▸ **Task requirements**: Repeat the part of the listing that opens with the line containing "Where should I" and runs through the end of the listing, leaving out the pictures.

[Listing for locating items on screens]
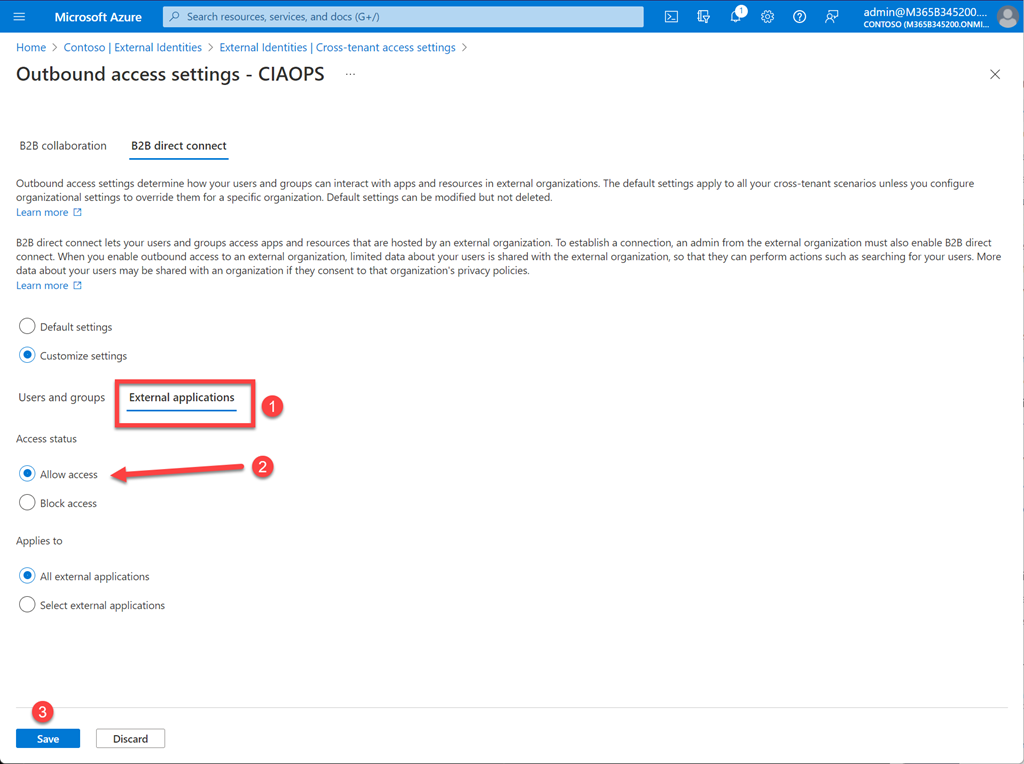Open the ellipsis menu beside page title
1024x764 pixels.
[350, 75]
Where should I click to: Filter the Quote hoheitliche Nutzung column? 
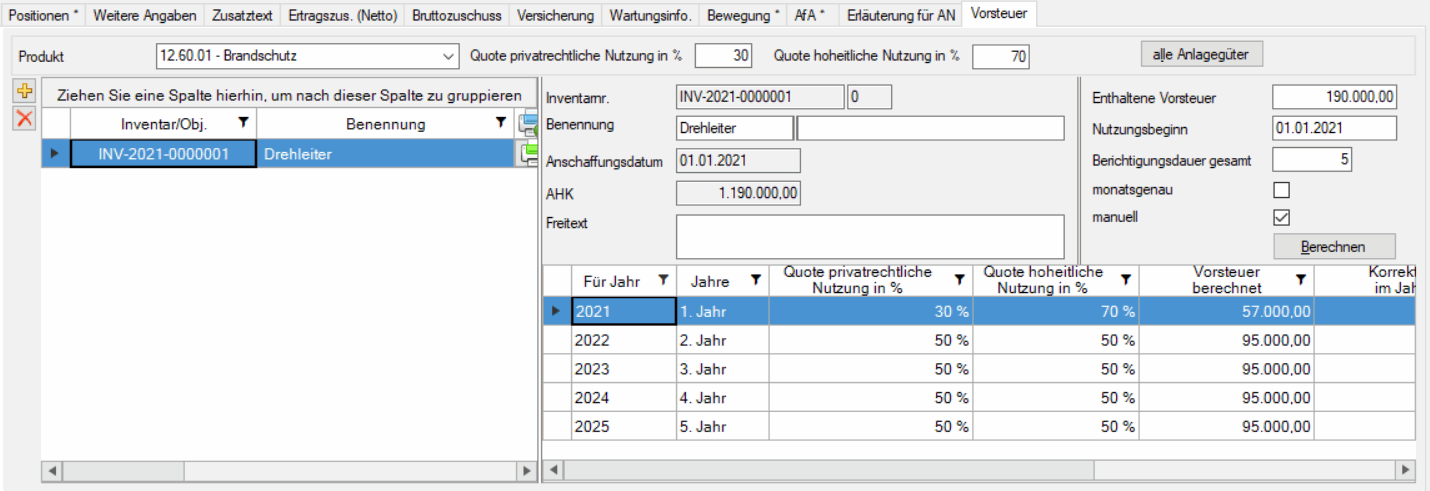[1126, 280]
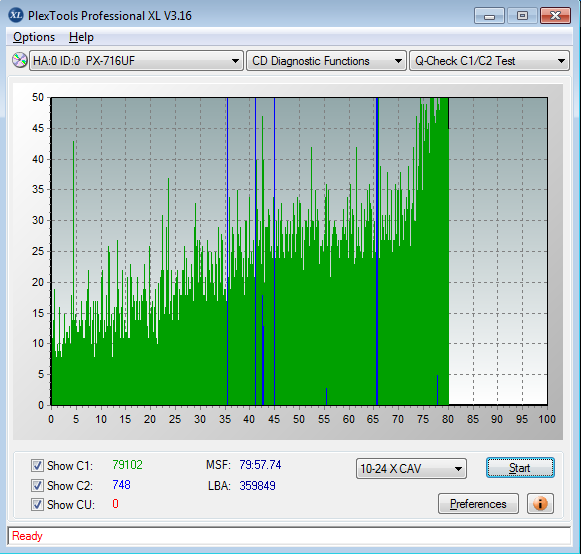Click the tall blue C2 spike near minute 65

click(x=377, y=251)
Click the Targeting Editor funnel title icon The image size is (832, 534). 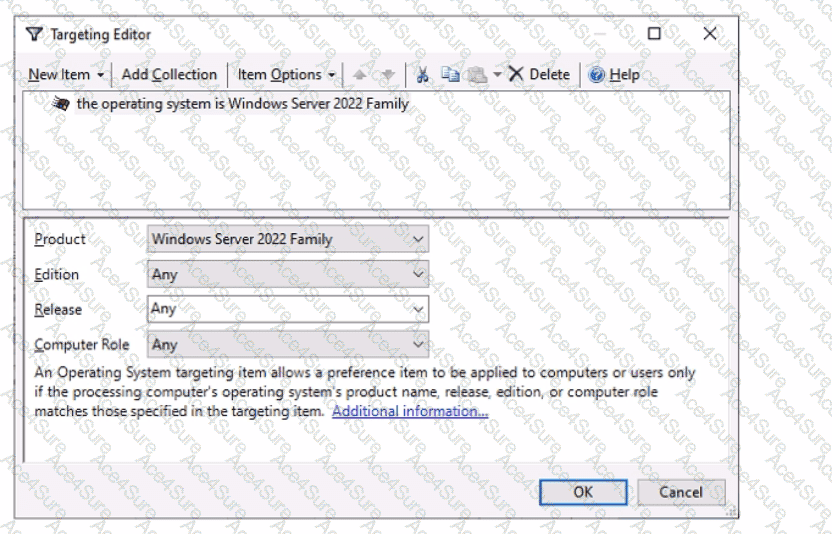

▸ **Expected answer**:
Where should I click to: Filter the Quote hoheitliche Nutzung column? 
[1126, 280]
Click the tall blue C2 spike near minute 65

click(x=377, y=251)
Click the Targeting Editor funnel title icon The image size is (832, 534). 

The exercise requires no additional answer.